Research Article Open Access

Prevalence of Oncogenic HPV Types in Sardinia (Italy): Implications for the Impact of Prophylactic Anti-HPV Vaccines

Stefania Montisci1, Sabrina Pitzalis1, Marianna Greco1, Alberto Orani1, Marco Rais1 and Sergio Laconi1
  • 1 ,
American Journal of Infectious Diseases
Volume 3 No. 3, 2007, 134-141


Submitted On: 13 April 2007
Published On: 30 September 2007

How to Cite: Montisci, S., Pitzalis, S., Greco, M., Orani, A., Rais, M. & Laconi, S. (2007). Prevalence of Oncogenic HPV Types in Sardinia (Italy): Implications for the Impact of Prophylactic Anti-HPV Vaccines. American Journal of Infectious Diseases, 3(3), 134-141.

## SUPPLIED INFORMATION
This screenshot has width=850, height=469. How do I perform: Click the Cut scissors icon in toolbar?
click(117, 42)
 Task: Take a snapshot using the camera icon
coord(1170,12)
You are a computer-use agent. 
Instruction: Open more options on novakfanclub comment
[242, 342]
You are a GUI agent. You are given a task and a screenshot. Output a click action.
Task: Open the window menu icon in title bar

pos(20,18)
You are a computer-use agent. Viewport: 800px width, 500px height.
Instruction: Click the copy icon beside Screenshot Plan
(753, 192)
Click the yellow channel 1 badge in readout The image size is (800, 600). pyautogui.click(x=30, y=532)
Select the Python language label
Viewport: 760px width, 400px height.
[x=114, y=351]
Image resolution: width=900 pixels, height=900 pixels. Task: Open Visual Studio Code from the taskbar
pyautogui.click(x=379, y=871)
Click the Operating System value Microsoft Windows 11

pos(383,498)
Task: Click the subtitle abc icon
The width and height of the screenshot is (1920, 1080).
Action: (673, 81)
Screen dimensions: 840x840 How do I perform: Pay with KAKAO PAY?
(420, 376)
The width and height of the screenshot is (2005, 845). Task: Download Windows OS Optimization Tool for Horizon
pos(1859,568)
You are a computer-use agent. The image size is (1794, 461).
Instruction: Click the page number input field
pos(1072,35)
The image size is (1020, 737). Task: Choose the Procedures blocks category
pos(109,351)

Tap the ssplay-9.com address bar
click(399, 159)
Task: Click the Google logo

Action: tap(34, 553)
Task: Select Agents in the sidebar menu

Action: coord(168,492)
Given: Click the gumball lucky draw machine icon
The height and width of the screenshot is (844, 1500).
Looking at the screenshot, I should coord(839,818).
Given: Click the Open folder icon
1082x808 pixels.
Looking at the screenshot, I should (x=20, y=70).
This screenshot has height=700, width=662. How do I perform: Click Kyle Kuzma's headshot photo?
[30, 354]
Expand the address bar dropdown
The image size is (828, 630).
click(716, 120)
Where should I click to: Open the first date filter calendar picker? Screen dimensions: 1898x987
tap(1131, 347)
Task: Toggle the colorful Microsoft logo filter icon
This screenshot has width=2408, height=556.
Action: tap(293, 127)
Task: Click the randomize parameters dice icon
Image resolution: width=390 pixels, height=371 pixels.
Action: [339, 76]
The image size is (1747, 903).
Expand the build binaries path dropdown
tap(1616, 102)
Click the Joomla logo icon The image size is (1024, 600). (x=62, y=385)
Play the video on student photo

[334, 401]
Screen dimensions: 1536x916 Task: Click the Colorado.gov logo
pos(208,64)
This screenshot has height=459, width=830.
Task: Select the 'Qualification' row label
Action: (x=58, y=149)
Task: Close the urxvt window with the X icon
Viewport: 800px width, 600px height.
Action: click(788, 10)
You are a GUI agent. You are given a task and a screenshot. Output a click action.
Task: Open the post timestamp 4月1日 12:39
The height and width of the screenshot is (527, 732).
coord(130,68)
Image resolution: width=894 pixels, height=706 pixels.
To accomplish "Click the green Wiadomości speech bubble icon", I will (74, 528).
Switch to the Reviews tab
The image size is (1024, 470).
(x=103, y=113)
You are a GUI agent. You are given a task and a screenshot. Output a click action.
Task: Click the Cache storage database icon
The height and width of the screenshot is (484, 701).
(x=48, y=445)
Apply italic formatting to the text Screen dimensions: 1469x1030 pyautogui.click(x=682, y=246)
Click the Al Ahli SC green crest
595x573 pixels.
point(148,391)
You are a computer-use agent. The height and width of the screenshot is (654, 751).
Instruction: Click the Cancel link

## EXERCISE BRIEF
Retype the portion of the Sardinia HPV article listing between "Submitted On: 13" and "Diseases, 3(3), 134-141.", inclusive.

## TASK RESULT
Submitted On: 13 April 2007
Published On: 30 September 2007

How to Cite: Montisci, S., Pitzalis, S., Greco, M., Orani, A., Rais, M. & Laconi, S. (2007). Prevalence of Oncogenic HPV Types in Sardinia (Italy): Implications for the Impact of Prophylactic Anti-HPV Vaccines. American Journal of Infectious Diseases, 3(3), 134-141.